This page outlines our accuracy benchmarking methodology. For complete details, you can look at the source code, available from benchFFT home page; see also our speed benchmark methodology page.
To compute the accuracy of an FFT, we compare the transform of uniform pseudorandom numbers in [-0.5,0.5) with the output of an arbitrary-precision arithmetic FFT (with > 40 decimal places of accuracy). This is the forward error, defined as compare(FFT(x), exactFFT(x)). We also compute the backward error, by finding the input to the arbitrary-precision FFT that gives the same output; i.e. compare(exactInverseFFT(FFT(x)), x).
To compare two arrays, we use
compare(a, b) = ||a – b||n / ||b||nwhere ||x||n is the Ln norm of the vector x, defined by:
||x||n = (sum |xi|n)1/n
We compute the error for the L1, L2, and L∞ [= max(|xi|)] norms.
For random input, the L2 forward error of a well-implemented FFT routine grows as O(√log N), where N is the size of the transform (see also our commentary). Because the Fourier transform is a unitary linear transformation, the backward L2 error is equal to the forward L2 error (at least for the complex transform). No such equality exists for the other norms. We computed the backward errors as an additional consistency check, but we do not mean to attach any particular significance to them.
On a given platform, the same random inputs are used for all transforms of the same size and type. Our benchmark program can currently measure the accuracy of 1D transforms only (both complex and real).
In our graphs of FFT accuracy, we plot the L2 forward error for each FFT, on a log scale, as a function of size.
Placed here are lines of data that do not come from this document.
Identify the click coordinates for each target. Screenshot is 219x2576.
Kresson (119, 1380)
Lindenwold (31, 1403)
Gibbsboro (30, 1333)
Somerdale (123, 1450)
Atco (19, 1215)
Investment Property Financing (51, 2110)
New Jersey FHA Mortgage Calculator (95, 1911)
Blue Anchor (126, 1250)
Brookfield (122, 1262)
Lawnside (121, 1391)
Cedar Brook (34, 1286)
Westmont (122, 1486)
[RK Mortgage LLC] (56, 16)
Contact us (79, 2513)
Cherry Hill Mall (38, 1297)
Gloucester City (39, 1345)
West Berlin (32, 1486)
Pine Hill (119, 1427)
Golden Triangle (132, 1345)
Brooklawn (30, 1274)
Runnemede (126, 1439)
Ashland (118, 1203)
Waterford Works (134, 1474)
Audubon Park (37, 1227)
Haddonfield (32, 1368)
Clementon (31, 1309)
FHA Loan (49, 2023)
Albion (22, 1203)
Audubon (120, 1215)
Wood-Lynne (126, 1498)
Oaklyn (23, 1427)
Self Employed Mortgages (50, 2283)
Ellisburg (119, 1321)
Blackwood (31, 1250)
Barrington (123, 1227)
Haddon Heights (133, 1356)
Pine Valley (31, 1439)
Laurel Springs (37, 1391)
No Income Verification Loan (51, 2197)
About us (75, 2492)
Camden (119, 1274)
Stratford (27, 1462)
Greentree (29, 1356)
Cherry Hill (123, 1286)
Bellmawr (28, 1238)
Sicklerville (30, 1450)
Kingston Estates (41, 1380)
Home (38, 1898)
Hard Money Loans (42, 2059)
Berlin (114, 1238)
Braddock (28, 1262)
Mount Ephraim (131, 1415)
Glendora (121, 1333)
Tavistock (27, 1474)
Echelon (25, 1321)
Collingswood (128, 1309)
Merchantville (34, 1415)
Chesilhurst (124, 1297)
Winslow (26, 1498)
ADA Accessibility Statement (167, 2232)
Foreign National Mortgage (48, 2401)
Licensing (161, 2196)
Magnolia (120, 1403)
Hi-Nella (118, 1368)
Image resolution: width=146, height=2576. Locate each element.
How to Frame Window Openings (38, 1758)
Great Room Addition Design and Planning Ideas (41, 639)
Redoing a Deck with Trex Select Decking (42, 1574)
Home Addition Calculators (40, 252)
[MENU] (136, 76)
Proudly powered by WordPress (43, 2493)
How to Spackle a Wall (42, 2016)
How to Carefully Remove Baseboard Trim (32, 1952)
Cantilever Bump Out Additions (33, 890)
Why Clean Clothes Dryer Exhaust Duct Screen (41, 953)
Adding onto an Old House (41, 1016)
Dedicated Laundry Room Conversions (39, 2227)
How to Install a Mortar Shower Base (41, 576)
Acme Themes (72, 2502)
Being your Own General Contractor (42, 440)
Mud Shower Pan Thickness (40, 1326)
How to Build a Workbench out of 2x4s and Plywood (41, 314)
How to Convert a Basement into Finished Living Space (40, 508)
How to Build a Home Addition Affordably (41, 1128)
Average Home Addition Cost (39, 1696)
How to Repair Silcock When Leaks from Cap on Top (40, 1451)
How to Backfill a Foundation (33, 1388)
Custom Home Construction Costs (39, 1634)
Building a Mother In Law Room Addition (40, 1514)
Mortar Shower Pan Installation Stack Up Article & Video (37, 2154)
In order to keep the graphs readable, however, we only plot the "worst" results. That is, when a particular code has several variants (different radices, calling options, etcetera), we only plot the variant that is "on average" the least accurate (with a few exceptions, for codes of particular interest or for variants with radically different characteristics). We also only plot either the forward or the backward transform accuracy, whichever is worse "on average".
To quantify the "average" accuracy of a routine, and also to reorder the plot legend for improved readability, we define a plot rank for each FFT as follows. First, for each transform size in a plot, we compute a rank = log(error for FFT) / log(error for best FFT for that size). Then, the plot rank of a given FFT is defined as the median of its ranks for all sizes in the plot. The plot rank is only a convenient heuristic to produce useful plots, and it should not be interpreted as an absolute measure of accuracy.
In the raw benchmark data output, the accuracy for all routines, for both forward and backward transforms, is collected in the file
host.accuracy in the space-delimited format:
name-of-code transform-type transform-size forward-L1 forward-L2 forward-L∞ backward-L1 backward-L2 backward-L∞
where transform-type is a four-character string as described in our speed benchmark methodology page.